While its headquarters is in Chicago, BrightStar Care’s portfolio ranges from medical-level home care and hospice services, to companionship support and other non-medical offerings.

Its new partner — Dina — is an in-home care technology provider that helps providers, hospitals, payers and others coordinate services around the home. Dina helps partners by using AI to recommend evidence-based, non-medical interventions that can lead to fewer ER visits and unnecessary hospitalizations.

By joining Dina’s digital home care coordination network, BrightStar Care hopes to enhance its ability to work with hospital and health plan partners.

Collecting Data From the Home

Dina has evolved to also help its partners collect all sorts of patient data from inside the home. The tech company additionally helps partners by using AI to recommend evidence-based, non-medical interventions that can lead to fewer ER visits and unnecessary hospitalizations.

Recently, Dina expanded its services to include a light-weight remote patient monitoring package, too.

“Dina’s model of care is coming together around this label we’re using more and more called ‘care traffic control,’ which really helps hospitals and health plans up-level or upscale their traditional case management or population-health functions,” Dina President and CEO Ashish Shah told HHCN. “That’s to be able to more closely coordinate and monitor patients in the future care setting — the home.”

BrightStar Care will initially work with Dina in the Philadelphia market, where Dina has built a strong partnership network of home health, hospital and skilled nursing facilities (SNFs).

Through the Dina platform, all of those groups can now turn to BrightStar to fill non-medical home care needs focused on social determinants of health.

Dina helps hospitals and plans level up case management functions to closely monitor patients in the home.

“They’re going to be a good, large player in that market,” Shah said. “And they’ll join in with groups like Bayada Home Health Care, Holy Redeemer and others that we have partnered with in that region.”

Accelerating At-Home Care Models

On a general level, the new partnership between BrightStar Care and Dina reflects the increasingly important role home care plays in managing populations.

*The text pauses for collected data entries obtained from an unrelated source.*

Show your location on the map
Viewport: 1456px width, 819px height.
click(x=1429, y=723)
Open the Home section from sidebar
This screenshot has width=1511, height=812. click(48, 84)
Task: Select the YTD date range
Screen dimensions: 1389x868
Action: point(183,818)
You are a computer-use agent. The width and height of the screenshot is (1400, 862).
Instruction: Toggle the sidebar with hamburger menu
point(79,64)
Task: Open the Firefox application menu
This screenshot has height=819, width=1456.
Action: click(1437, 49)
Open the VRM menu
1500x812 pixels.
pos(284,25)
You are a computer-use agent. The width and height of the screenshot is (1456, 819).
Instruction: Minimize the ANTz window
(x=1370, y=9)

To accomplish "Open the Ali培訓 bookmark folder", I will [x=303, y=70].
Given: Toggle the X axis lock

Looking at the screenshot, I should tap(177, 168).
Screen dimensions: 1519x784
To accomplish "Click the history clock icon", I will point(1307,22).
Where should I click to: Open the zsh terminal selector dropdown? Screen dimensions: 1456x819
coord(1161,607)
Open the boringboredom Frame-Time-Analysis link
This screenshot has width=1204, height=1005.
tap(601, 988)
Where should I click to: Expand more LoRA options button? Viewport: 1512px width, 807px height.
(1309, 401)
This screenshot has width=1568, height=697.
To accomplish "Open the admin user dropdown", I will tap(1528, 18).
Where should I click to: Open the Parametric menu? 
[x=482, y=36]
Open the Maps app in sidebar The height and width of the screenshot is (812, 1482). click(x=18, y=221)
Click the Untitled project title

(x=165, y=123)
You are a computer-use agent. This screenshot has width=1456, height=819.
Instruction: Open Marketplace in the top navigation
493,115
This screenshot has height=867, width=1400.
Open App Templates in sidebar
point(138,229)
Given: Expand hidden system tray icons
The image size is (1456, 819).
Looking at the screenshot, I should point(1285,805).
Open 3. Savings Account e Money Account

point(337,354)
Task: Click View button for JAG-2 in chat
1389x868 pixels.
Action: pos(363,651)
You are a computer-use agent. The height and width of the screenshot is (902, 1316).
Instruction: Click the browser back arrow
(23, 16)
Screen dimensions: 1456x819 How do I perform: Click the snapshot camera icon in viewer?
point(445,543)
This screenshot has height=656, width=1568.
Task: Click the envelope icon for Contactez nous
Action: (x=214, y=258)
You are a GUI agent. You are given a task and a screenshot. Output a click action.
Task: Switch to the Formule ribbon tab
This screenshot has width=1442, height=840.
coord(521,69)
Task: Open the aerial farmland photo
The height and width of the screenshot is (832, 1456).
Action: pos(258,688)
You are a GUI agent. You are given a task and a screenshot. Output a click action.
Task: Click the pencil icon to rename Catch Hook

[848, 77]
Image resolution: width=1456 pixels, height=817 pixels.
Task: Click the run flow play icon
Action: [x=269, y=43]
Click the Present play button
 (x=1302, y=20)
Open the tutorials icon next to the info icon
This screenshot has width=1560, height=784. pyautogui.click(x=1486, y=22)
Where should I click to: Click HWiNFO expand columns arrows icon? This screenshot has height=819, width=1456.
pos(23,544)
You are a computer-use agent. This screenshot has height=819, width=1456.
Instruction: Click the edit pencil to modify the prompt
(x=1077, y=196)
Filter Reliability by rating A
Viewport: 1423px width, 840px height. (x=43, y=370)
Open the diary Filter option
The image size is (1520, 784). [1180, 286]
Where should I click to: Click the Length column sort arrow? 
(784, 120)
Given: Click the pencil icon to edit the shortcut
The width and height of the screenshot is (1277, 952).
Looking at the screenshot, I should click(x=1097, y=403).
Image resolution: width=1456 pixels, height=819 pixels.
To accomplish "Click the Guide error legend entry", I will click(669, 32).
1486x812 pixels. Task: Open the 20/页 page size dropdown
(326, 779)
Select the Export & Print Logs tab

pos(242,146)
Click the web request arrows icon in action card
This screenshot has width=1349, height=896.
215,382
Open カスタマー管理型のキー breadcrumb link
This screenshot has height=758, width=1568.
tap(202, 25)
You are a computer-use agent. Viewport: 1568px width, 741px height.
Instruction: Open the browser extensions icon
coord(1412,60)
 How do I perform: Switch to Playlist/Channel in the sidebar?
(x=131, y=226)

That role will likely grow more critical in days to come.

As a result of record-breaking COVID-19 numbers, health care organizations continue to look for ways to shift care into the home and out of facilities.

“COVID has definitely accelerated at-home care delivery models, whether it’s high-acuity hospital-at-home services, SNF-at-home services or dialysis at home,” Shah said. “We’re just seeing an explosion of care being transitioned to the home. That’s one major driver of our model, because it’s not any one provider that can deliver everything you need. It’s often a collection of different service providers that need to be tightly coordinated.”